Submit your batch script with:
sbatch my-first-batch-script.sbatch
Check out the output of your compute job. It’s in the stdout file:
ls
cat stdout.######.ceres##-compute-##
Note: there are a ton of other SBATCH options you could add to your script. For example, you could receive an email when your job has completed (see the Ceres User Manual) and lots more (see the SLURM sbatch doc).
Also Note: this is a serial job, meaning that it will run on a single compute core. The compute likely won’t be any faster than if you ran this type of job on your laptop. To run your hello-world code in parallel from a batch script (multiple times simulataneously on different cores) you would use openMP or MPI (see the Ceres User Manual) and your code would have to be in C or Fortran (not Python).
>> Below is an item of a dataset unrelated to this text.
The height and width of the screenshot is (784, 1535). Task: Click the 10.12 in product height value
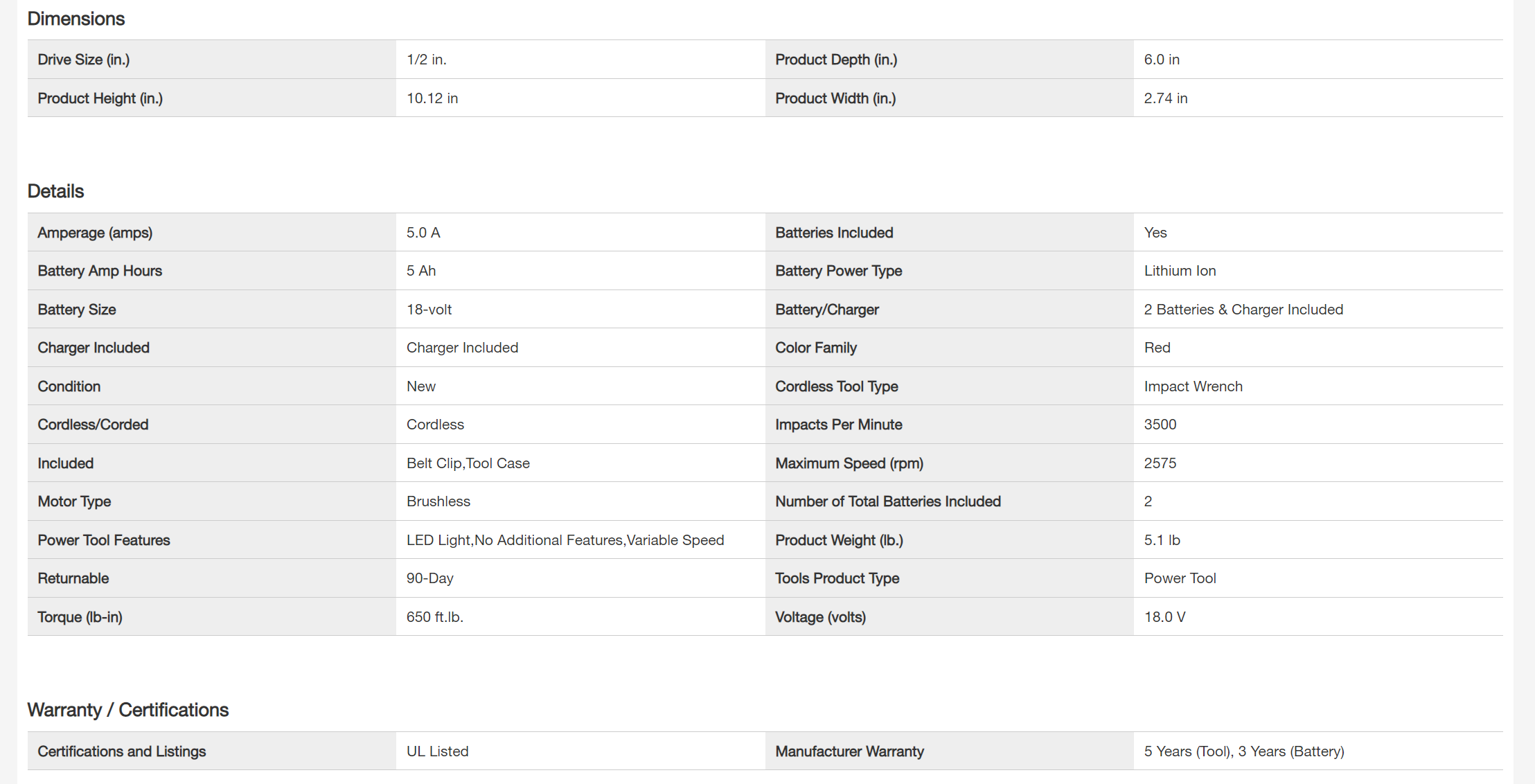coord(432,98)
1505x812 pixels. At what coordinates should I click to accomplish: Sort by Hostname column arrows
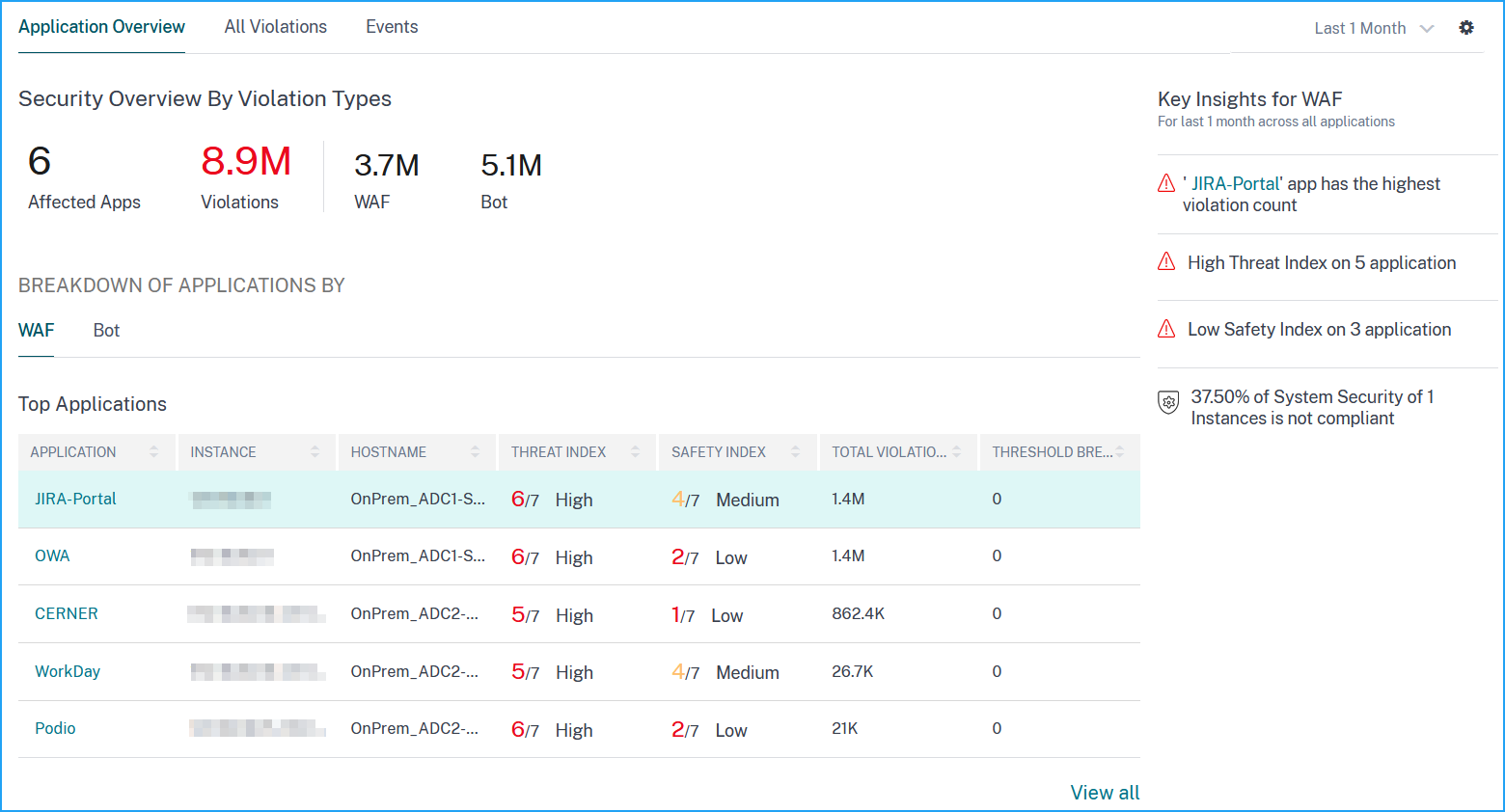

For Python coders, there are much easier ways to run in parallel (using interactive mode as opposed to batch scripting), which we will cover in Session 3: Intro to Python and Dask.
a serial job that runs a python script five times
Let’s now run a script that will execute the same python code 5 times in a row back to back.
First, delete all your stdout and stderr files so it’s easier to see which new files have been generated:
rm std*
Now modify your sbatch script using nano to look like this:
#!/bin/bash
#SBATCH --job-name=HelloWorld
#SBATCH -p short #name of the partition (queue) you are submitting to
#SBATCH -N 1 #number of nodes in this job
#SBATCH -n 2 #number of cores/tasks in this job
#SBATCH -t 00:00:30 #time allocated for this job hours:mins:seconds
#SBATCH -o "stdout.%j.%N" # standard output, %j adds job number to output file name and %N adds the node name
#SBATCH -e "stderr.%j.%N" #optional, prints our standard error
module load python_3
echo "you are running python"
python3 --version
for i {1..5}
do
python3 hello-world.py
done
Look at a stdout file and you will see the python code ran 5 times.
Go ahead and delete your stdout and stderr files again.
a parallel job that runs a python script 10 times simultaneously on different cores
Let’s now run a script that will execute the same python code 10 times simulataneously. Modify your sbatch script to look like this:
#!/bin/bash
#SBATCH --job-name=HelloWorld
#SBATCH -p short #name of the partition (queue) you are submitting to
#SBATCH -N 1 #number of nodes in this job
#SBATCH -n 10 #number of cores/tasks in this job
#SBATCH --ntasks-per-core=1
#SBATCH -t 00:00:30 #time allocated for this job hours:mins:seconds
#SBATCH -o "stdout.%j.%N" # standard output, %j adds job number to output file name and %N adds the node name
#SBATCH -e "stderr.%j.%N" #optional, prints our standard error
#SBATCH --array=1-10 #job array index values
module load python_3
echo "you are running python"
python3 --version
python3 hello-world.py
You should see a stdout and stderr file for each job in the array of jobs that were run (10) and and the jobs should have run on a variety of different nodes.